Burdsall
v.
Mutual of Omaha Insurance Company, Appellant.
Superior Court of Pennsylvania.
Argued December 14, 1965. March 24, 1966.Before ERVIN, P.J., WRIGHT, WATKINS, MONTGOMERY, JACOBS, and HOFFMAN, JJ. (FLOOD, J., absent).
*229 William J. Toy, with him Thomas J. Reilly and Walter B. Gibbons, for appellant.
Bernard P. Carey, Jr., for appellee.
OPINION BY WRIGHT, J., March 24, 1966:
We are here concerned with an action in assumpsit instituted on November 19, 1963, by Catherine E. Burdsall as administratrix of the estate of her deceased husband, James F. Burdsall, to recover benefits allegedly due under a Hospital Policy issued to the decedent by Mutual of Omaha Insurance Company. The pleadings consist of a complaint, an answer with new matter and a reply. Following a pretrial conference, the court administrator recommended that the matter be referred to a board of arbitrators. Counsel for the parties thereafter stipulated that the action be withdrawn from arbitration and submitted, as a case stated, to a judge sitting without a jury. On November 4, 1964, the trial judge rendered a verdict in favor of the defendant, to which the plaintiff filed exceptions. On April 20, 1965, these exceptions were sustained, the verdict was reversed, and judgment was entered in favor of the plaintiff in the sum of $675.00 with interest from February 28, 1963. Upon defendant's motion, a rule for reconsideration was granted with stay of proceedings. On June 15, 1965, the rule was discharged and final judgment entered. This appeal followed.
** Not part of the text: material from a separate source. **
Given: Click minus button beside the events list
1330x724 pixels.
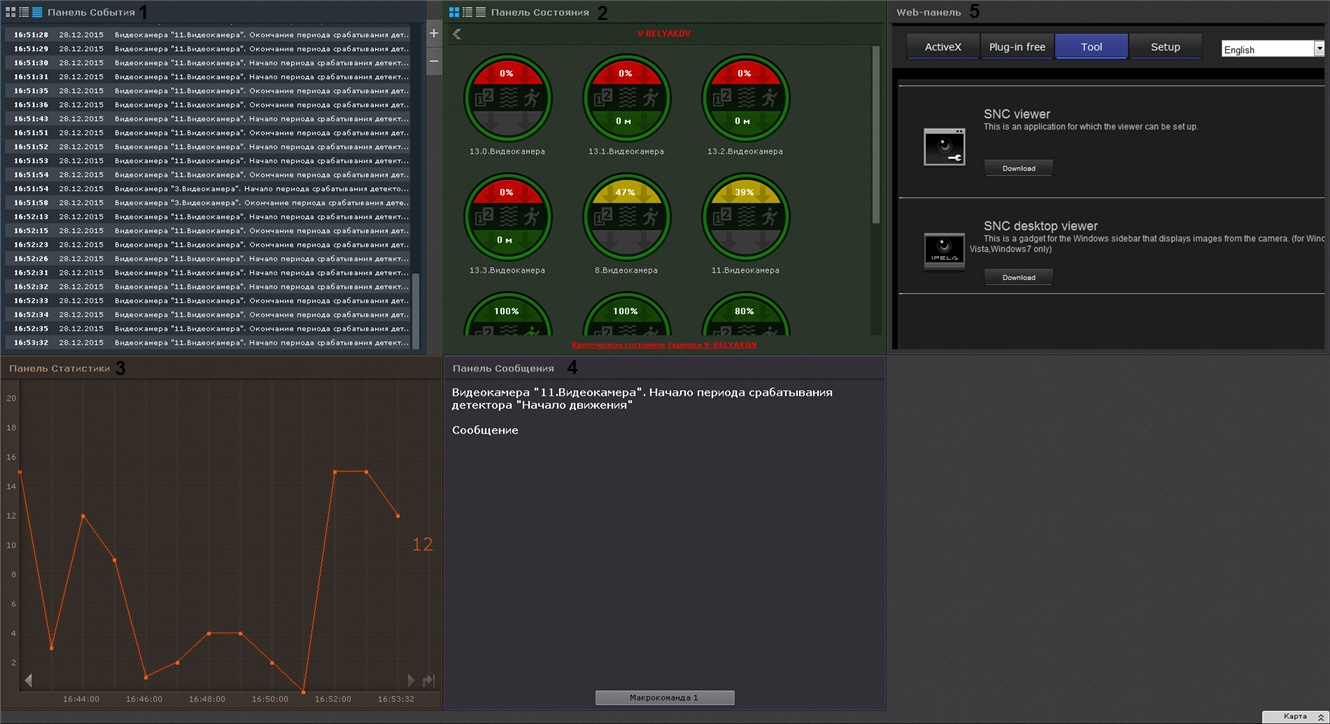Looking at the screenshot, I should pos(433,61).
On July 1, 1959, appellant issued to Burdsall its policy No. 31HO-186275-59MN which called for the payment of $13.00 daily hospital room benefits, and also for the payment of certain surgical benefits. An endorsement placed on the policy at the time of issue *230 provided as follows: "This policy is issued on the condition that benefits shall not accrue for disability resulting from tumor or malignant growth". While the policy was in force, Burdsall was confined to a hospital for a period of twenty-five days because of an adenocarcinoma of his right kidney, a malignant condition which necessitated removal of the kidney and caused his death. Under the policy schedule, the limit of appellant's liability, if any, was $325.00 for hospital room expense, and $350.00 for surgical treatment.
In rendering its verdict of November 4, 1964, the lower court held "that no benefits accrue under this policy where the disability results from tumor or malignant growth". In its opinion filed April 20, 1965, reversing the original verdict, the court below concluded that the rider should be interpreted to mean "that plaintiff is entitled to hospital and surgical benefits but is not entitled to disability benefits". Reliance was placed on Yoder v. United Benefit Life Insurance Co., 43 Berks County Law Journal 253, which was stated to be a "similar" case. Reconsideration was granted because the lower court ascertained that the decision of the Berks County court in the Yoder case had been reversed on appeal. See Yoder v. United Benefit Life Insurance Co., 171 Pa. Super. 18, 90 A.2d 399. In the opinion of June 15, 1965, an attempt was made to distinguish the Yoder case.
We are clearly of the opinion that the instant appeal is ruled by the decision of this court in Yoder v. United Benefit Life Insurance Co., supra, 171 Pa. Super. 18, 90 A.2d 399. The policy there under consideration provided benefits for injuries and sicknesses, and for hospital expense resulting therefrom. As in the Burdsall policy, the Yoder policy did not cover loss of earnings. Attached to the Yoder policy was an endorsement providing that "benefits shall not accrue for disability resulting from hernia". It was *231 held that, in view of this endorsement, the insured was not entitled to recover surgeon's fee and hospital expense resulting from a hernia operation. Judge RENO expressly rejected the argument, here advanced by appellee, that the word "disability" in the rider referred only to loss of earnings. In his words: "It cannot be supposed that the insurer would seek by an endorsement to eliminate a term which obviously had not been written into the policy".
Appellee stresses the fact that Burdsall had an earlier policy, No. 104A-92707-46M, which provided benefits for "loss of time". This policy was issued in 1946 and lapsed in 1959. We perceive no merit in the argument that the continuous benefits rider, which eliminates the defense of prior origin,[1] forms a basis for declaring ambiguity in the endorsement. In construing an insurance policy the court may not raise a doubt or ambiguity when none exists: Benat v. Mutual Benefit Health & Accident Assoc., 191 Pa. Super. 547, 159 A.2d 23, affirmed 402 Pa. 208, 166 A.2d 880.
Judgment reversed, and here entered for the appellant.
NOTES
[1] For a discussion of the burden of proof when this defense is raised, see the opinion of Judge HOFFMAN in the recent case of Dauphin Deposit Trust Co. v. World Mutual Health and Accident Ins. Co., 206 Pa. Super. 406, 213 A.2d 116.